Here's an excuse to use the next time someone asks you to rake the leaves: Science.


The National Wildlife Federation is encouraging people to leave the leaves.

On its website, the NWF says dry, dead leaves are important habitats for all kinds of critters, reports KING.

Butterflies, salamanders, chipmunks, box turtles, toads, shrews, earthworms, and other creatures live, lay eggs in or eat from leaves, according to NWF's plea with the public to let the leaves stay where gravity left them.

"I care about the life cycle of all the insects that live in my yard," said Sarah Moore of the Pacific Science Center's indoor butterfly garden. "I want to be a habitat."

Butterflies begin in leaves as larvae.Moore says she never rakes her leaves at home.

Another scientist at the University of Washington Arboretum says he rarely rakes.

"It changes the habitat," said Randall Hitchin, who showed us all the insects that live in a pile of leaves. "It makes it unfriendly for them."

~USA Today

There are exceptions to this idea.  I grew up in the mountains of Southern California where it is very dry.  It is the law that you must keep your pine needles and leaves raked a certain distance (25 feet from what I remember) from your home so that a forest fire won't get right up against your house in a hurry, and so if you're cigarette drops from your porch, it won't cause a forest fire.

(Records from a data collection)
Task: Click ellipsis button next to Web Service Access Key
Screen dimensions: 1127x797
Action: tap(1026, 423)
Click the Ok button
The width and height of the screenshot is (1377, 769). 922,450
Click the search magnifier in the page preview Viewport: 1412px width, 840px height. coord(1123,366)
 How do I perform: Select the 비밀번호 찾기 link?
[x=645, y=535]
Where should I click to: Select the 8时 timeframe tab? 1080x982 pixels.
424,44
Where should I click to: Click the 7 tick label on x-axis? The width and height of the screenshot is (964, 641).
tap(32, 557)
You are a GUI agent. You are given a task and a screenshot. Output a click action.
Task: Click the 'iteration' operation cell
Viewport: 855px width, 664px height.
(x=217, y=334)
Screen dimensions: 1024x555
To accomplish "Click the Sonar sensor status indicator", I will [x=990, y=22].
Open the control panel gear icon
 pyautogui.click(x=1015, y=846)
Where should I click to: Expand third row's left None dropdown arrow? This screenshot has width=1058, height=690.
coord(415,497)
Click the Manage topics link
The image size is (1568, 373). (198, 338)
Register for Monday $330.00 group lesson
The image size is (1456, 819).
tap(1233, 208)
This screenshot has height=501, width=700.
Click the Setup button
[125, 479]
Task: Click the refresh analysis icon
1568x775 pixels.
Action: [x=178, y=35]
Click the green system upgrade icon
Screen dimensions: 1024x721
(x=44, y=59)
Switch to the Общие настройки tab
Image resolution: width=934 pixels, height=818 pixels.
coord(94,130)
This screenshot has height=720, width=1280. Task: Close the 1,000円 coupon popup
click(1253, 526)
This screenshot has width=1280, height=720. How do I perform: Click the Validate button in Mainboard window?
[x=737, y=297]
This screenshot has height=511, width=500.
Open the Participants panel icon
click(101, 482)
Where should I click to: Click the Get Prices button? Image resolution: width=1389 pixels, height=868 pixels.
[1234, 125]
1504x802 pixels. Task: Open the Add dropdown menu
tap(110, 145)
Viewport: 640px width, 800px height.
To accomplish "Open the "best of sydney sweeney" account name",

Exercise objective =>
Please output the text about leaving fallen leaves unraked from "Here's an excuse" to "gravity left them.", word for word. These records were taken from a separate source.

Task solution =>
Here's an excuse to use the next time someone asks you to rake the leaves: Science.


The National Wildlife Federation is encouraging people to leave the leaves.

On its website, the NWF says dry, dead leaves are important habitats for all kinds of critters, reports KING.

Butterflies, salamanders, chipmunks, box turtles, toads, shrews, earthworms, and other creatures live, lay eggs in or eat from leaves, according to NWF's plea with the public to let the leaves stay where gravity left them.